Na Paris dos anos 30, afogada em champanhe e desespero, a soprano Victoria Grant sobrevive com a dignidade que a fome ainda lhe permite. A sua voz notável não lhe paga as contas, e a cidade das luzes parece determinada a mantê-la na sombra. O seu caminho cruza-se com o de Carroll Todd, ou Toddy, um artista de cabaré cuja carreira está igualmente em declínio. Desta aliança improvável, nascida da necessidade e de um humor cáustico, surge uma ideia audaciosa: se Paris não quer uma mulher a cantar, talvez se apaixone por um homem que finge ser uma. Victoria transforma-se assim no Conde Victor Grazinski, um suposto aristocrata polaco gay que se tornou o mais aclamado transformista da Europa. O seu ato, uma mulher a cantar como uma mulher, torna-se um sucesso estrondoso precisamente pela sua suposta falsidade.
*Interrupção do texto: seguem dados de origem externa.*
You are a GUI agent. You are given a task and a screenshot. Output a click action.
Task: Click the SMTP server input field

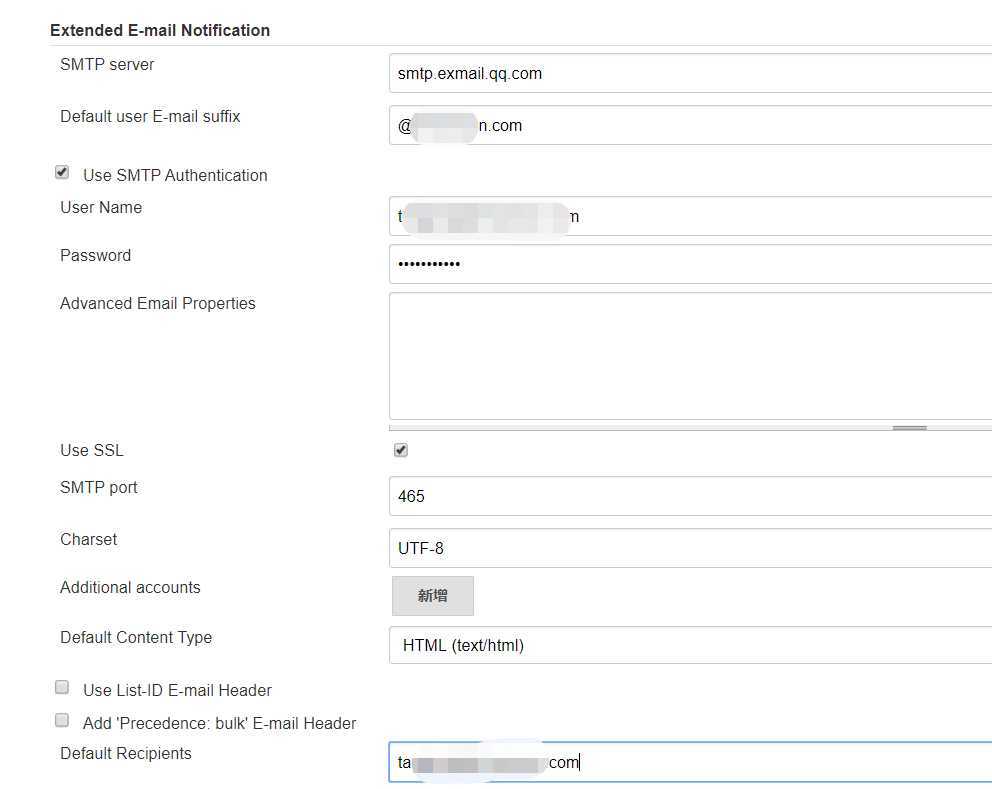point(690,73)
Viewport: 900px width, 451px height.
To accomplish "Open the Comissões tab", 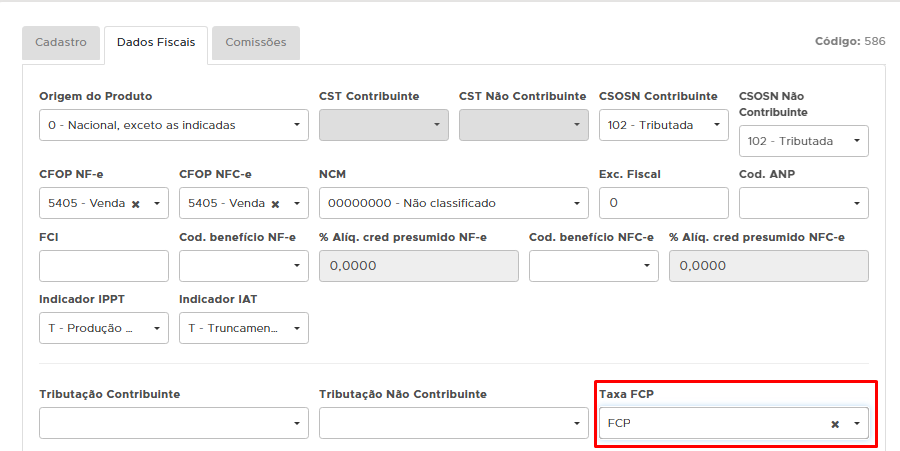I will (x=256, y=43).
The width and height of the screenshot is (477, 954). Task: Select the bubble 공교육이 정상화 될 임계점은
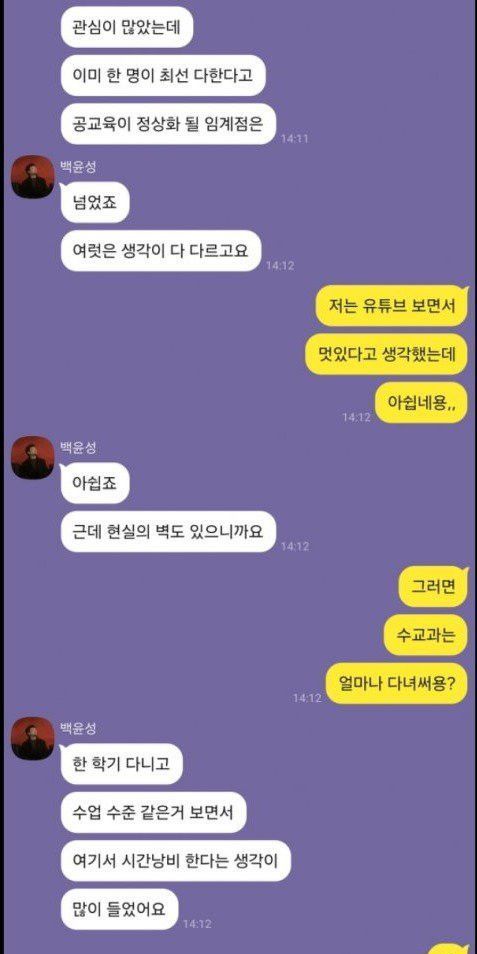[x=169, y=124]
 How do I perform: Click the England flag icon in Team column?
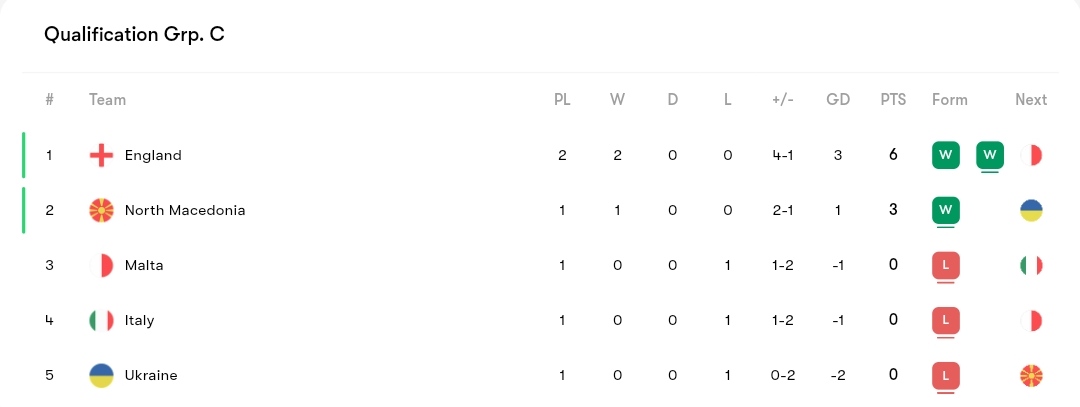coord(101,155)
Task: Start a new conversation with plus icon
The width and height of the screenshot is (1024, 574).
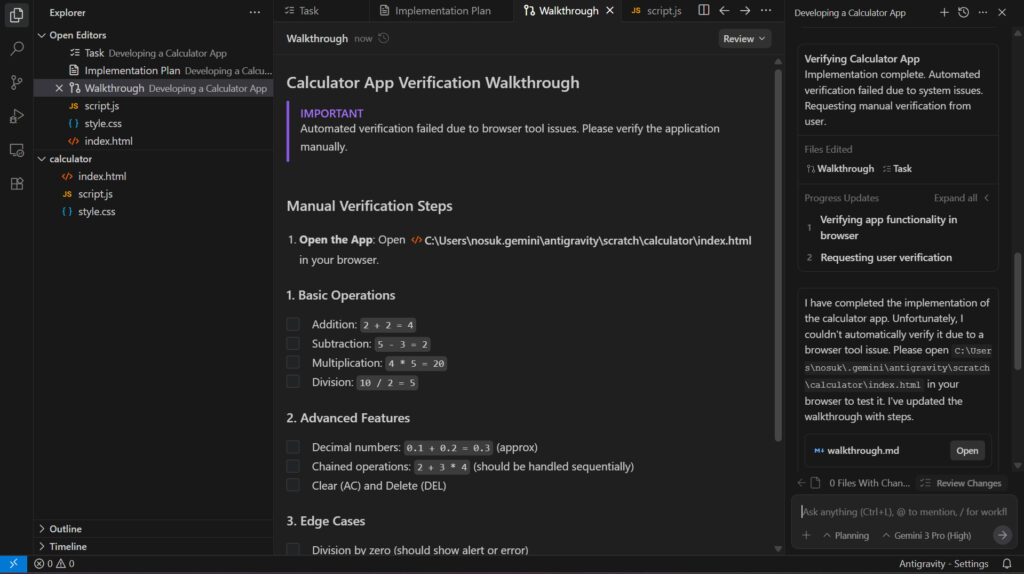Action: pos(944,13)
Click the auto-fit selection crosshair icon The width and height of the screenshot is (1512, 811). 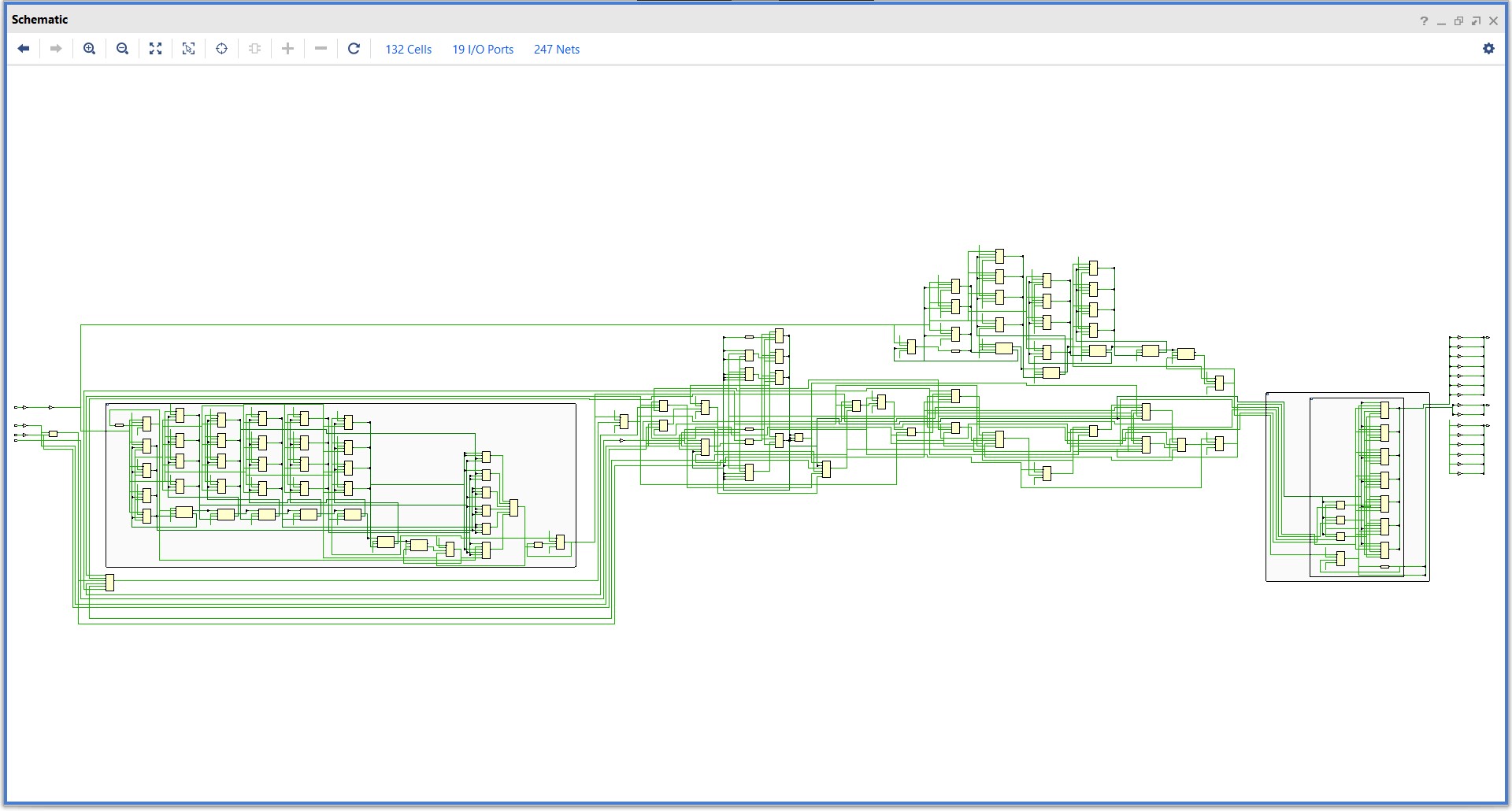tap(221, 49)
O plano funciona com uma perfeição que assusta, até que King Marchand, um gângster de Chicago com negócios em Paris e uma namorada estridente a tiracolo, assiste ao espetáculo. King sente-se inegavelmente atraído pela figura no palco, uma reação que abala os seus alicerces de masculinidade e o lança numa espiral de dúvida e obsessão. A sua atração por Victor, um homem, colide com a certeza dos seus próprios olhos de que está a ver uma mulher. Blake Edwards constrói a partir daqui uma farsa de enganos meticulosamente orquestrada, onde a comédia não nasce apenas das situações, mas da fragilidade das certezas de cada personagem. A tensão não está no segredo em si, mas na forma como a sua revelação ou manutenção afeta a percepção que cada um tem de si e dos outros.
Para além da comédia de costumes e das portas que se abrem e fecham no momento certo, o filme opera numa camada mais sofisticada de análise sobre a natureza da identidade. A arquitetura da narrativa sugere que a identidade é menos uma essência e mais uma sucessão de papéis que desempenhamos, uma ideia que ecoa o conceito de performatividade. A performance de Julie Andrews é um estudo de caso sobre o tema: ela é uma atriz a interpretar uma mulher que interpreta um homem que, por sua vez, interpreta uma mulher no palco. A autenticidade torna-se um conceito fluido, questionando o que é real e o que é representação, tanto na vida pública como na intimidade. A direção de Edwards nunca permite que esta exploração se torne acadêmica, mantendo o ritmo ágil e o tom espirituoso.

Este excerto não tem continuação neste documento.